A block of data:

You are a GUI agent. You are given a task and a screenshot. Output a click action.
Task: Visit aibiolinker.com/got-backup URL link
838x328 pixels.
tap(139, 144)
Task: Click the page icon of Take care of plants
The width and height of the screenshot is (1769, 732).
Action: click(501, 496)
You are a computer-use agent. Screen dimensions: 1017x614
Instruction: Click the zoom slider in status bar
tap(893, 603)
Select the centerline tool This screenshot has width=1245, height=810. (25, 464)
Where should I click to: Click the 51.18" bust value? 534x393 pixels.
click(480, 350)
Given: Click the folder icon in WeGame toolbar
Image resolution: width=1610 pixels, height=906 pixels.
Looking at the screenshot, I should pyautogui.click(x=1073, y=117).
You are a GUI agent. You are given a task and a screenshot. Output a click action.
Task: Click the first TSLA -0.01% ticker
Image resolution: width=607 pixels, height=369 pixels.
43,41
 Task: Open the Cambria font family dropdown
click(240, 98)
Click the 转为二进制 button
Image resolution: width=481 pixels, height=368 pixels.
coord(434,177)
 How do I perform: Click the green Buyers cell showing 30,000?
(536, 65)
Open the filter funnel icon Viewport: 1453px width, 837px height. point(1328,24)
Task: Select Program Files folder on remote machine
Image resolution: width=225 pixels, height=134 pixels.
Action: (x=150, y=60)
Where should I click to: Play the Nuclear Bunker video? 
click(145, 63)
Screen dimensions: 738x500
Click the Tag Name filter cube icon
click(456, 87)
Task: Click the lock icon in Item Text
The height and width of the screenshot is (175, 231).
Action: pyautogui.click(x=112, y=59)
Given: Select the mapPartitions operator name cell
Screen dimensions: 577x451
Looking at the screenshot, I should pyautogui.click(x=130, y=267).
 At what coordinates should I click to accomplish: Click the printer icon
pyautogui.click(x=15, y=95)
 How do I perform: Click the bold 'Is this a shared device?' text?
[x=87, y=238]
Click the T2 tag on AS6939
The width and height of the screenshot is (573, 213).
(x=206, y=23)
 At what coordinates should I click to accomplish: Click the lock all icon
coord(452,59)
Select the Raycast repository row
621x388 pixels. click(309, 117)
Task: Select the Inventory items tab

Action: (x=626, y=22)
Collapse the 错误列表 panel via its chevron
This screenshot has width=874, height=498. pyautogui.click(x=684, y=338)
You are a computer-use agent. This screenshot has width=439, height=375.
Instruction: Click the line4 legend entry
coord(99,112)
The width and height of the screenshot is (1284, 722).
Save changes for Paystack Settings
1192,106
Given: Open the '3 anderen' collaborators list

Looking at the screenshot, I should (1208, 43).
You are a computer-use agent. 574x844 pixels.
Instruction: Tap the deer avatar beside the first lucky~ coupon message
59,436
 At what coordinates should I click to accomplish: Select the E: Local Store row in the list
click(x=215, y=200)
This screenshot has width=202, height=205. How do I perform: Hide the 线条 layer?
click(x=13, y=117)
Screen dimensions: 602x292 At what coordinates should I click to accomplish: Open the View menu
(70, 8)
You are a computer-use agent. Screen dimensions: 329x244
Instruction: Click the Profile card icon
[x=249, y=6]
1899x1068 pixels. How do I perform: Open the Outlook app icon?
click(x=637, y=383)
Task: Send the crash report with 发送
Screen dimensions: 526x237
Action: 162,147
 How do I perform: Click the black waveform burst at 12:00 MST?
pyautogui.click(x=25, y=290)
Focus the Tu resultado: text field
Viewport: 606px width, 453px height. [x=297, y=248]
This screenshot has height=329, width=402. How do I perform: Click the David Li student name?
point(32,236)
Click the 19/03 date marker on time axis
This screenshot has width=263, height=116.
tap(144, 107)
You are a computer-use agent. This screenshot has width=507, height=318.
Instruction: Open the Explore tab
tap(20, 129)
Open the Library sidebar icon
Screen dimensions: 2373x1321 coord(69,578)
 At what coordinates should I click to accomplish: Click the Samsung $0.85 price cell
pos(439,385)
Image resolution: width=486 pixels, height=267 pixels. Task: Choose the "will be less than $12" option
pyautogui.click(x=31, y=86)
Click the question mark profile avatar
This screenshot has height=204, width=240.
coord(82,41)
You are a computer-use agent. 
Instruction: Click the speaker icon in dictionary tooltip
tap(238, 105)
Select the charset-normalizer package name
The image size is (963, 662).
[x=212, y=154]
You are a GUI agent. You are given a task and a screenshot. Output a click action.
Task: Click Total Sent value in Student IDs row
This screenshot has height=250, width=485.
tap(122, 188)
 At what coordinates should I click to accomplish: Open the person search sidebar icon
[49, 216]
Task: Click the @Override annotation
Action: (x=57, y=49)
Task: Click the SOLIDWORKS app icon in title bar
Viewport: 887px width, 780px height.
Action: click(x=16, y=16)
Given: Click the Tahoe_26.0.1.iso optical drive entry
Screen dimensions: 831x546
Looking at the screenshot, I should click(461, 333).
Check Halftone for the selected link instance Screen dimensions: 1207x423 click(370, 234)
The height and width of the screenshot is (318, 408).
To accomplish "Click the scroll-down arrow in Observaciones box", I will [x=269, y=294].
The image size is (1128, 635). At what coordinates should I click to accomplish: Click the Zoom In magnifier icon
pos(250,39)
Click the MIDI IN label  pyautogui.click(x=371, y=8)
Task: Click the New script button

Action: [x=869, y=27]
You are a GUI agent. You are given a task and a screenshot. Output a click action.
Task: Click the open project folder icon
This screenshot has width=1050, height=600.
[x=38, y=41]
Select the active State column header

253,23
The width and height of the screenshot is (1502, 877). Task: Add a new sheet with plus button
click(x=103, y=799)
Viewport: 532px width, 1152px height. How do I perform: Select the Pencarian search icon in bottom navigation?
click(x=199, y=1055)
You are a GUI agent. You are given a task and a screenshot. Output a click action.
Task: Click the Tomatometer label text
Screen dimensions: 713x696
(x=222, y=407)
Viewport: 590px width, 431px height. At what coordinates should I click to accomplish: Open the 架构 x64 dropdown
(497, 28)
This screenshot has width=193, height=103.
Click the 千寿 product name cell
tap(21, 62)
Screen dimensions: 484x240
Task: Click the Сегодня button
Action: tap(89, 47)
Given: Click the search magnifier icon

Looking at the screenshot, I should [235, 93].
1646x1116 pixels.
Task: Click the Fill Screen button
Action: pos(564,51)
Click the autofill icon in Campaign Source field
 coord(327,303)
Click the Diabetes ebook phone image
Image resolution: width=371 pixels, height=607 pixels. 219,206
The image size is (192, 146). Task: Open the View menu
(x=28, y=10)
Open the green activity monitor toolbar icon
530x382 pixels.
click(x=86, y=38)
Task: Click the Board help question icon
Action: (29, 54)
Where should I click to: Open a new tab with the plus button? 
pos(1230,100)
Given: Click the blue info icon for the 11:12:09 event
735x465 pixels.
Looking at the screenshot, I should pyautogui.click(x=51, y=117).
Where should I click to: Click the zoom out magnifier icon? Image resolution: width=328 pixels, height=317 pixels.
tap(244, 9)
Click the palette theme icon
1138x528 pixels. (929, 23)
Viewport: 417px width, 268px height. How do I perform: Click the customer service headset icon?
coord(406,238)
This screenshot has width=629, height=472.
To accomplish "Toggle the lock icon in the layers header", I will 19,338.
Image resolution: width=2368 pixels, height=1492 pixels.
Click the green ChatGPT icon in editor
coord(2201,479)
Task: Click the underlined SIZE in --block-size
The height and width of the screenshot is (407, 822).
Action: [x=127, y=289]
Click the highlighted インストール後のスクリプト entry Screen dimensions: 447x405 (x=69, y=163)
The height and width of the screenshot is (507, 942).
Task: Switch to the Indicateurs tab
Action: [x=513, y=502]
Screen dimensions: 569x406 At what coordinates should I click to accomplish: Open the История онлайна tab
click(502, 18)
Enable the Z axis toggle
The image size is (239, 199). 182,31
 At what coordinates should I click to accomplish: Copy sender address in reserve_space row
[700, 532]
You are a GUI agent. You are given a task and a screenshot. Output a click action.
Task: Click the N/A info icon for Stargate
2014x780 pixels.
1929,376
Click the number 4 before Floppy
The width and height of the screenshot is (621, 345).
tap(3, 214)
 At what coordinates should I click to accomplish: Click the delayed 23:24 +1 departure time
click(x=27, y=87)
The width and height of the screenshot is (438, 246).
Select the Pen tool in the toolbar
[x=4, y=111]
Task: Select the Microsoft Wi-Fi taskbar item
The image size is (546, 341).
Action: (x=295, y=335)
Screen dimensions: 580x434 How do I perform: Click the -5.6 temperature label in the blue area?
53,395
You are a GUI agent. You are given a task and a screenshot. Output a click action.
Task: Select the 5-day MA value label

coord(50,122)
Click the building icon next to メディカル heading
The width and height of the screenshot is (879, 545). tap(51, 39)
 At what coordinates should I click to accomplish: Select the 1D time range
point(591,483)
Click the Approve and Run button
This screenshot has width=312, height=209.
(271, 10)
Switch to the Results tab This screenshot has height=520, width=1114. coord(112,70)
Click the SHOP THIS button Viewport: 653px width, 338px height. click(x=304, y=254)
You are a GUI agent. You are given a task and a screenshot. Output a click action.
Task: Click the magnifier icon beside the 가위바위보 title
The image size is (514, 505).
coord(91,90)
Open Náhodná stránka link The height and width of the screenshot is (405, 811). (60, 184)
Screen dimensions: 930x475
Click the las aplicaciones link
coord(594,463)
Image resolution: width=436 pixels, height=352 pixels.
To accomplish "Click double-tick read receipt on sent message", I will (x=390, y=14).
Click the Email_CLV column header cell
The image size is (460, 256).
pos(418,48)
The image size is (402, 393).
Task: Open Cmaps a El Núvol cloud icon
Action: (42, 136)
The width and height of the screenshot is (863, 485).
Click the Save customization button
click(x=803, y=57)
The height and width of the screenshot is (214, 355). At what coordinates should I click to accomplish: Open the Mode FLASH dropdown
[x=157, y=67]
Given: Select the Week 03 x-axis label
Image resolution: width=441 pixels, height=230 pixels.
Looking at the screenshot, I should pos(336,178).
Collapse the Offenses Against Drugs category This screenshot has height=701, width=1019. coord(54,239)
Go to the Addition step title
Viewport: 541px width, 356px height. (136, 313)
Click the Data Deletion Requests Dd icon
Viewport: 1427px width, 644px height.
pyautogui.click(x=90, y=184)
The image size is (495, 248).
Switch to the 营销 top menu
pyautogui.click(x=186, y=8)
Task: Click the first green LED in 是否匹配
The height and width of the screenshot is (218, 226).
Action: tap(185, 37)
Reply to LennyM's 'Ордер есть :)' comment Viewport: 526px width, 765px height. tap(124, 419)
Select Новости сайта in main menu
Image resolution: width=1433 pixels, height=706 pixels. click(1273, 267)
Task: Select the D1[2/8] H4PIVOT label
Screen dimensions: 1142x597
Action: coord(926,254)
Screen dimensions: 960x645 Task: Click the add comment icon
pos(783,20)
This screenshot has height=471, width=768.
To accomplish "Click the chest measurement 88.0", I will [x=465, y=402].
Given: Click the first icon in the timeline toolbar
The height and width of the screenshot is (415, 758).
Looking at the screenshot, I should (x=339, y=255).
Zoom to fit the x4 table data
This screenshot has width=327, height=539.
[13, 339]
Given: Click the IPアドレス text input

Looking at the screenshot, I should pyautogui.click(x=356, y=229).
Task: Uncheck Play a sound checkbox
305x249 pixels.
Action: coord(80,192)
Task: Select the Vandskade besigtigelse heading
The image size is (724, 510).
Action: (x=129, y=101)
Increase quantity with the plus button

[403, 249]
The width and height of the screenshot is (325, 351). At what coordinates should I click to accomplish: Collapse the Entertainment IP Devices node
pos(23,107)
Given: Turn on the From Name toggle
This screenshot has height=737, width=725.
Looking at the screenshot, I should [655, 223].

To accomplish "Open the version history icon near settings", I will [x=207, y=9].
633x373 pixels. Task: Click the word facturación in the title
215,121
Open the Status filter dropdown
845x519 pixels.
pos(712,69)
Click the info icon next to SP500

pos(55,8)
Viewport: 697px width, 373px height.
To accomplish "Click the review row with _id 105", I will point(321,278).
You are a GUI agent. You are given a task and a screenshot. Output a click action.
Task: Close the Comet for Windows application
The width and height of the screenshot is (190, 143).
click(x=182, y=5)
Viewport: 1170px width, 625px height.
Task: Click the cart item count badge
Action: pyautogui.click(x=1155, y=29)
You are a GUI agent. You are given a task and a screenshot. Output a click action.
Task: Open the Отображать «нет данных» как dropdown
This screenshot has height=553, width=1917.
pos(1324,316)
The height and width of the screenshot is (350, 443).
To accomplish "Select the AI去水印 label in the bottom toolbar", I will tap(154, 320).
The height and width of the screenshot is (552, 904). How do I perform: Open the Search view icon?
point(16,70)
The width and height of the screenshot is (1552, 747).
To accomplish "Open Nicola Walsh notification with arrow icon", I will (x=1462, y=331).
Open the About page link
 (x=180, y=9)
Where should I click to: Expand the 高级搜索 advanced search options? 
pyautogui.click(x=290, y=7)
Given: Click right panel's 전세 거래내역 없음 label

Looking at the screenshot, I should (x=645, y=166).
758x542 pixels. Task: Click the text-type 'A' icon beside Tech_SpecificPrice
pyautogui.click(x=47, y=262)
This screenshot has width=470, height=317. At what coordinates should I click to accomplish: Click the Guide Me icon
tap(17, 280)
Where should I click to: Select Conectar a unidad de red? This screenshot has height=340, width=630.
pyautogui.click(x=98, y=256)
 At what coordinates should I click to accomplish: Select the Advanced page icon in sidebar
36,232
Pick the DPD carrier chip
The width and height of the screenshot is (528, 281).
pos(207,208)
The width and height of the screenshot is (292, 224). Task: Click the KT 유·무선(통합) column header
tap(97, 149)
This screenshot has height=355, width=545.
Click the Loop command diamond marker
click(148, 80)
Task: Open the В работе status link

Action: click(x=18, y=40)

▶ **GIVEN TASK**
Retype the records above word for word, starting at the line containing "Click the 转为二进制 button" and ending at the line containing "Open the filter", including both of those lines.

▶ **OUTPUT FOR THIS EXERCISE**
Click the 转为二进制 button
Image resolution: width=481 pixels, height=368 pixels.
coord(434,177)
 How do I perform: Click the green Buyers cell showing 30,000?
(536, 65)
Open the filter funnel icon Viewport: 1453px width, 837px height. point(1328,24)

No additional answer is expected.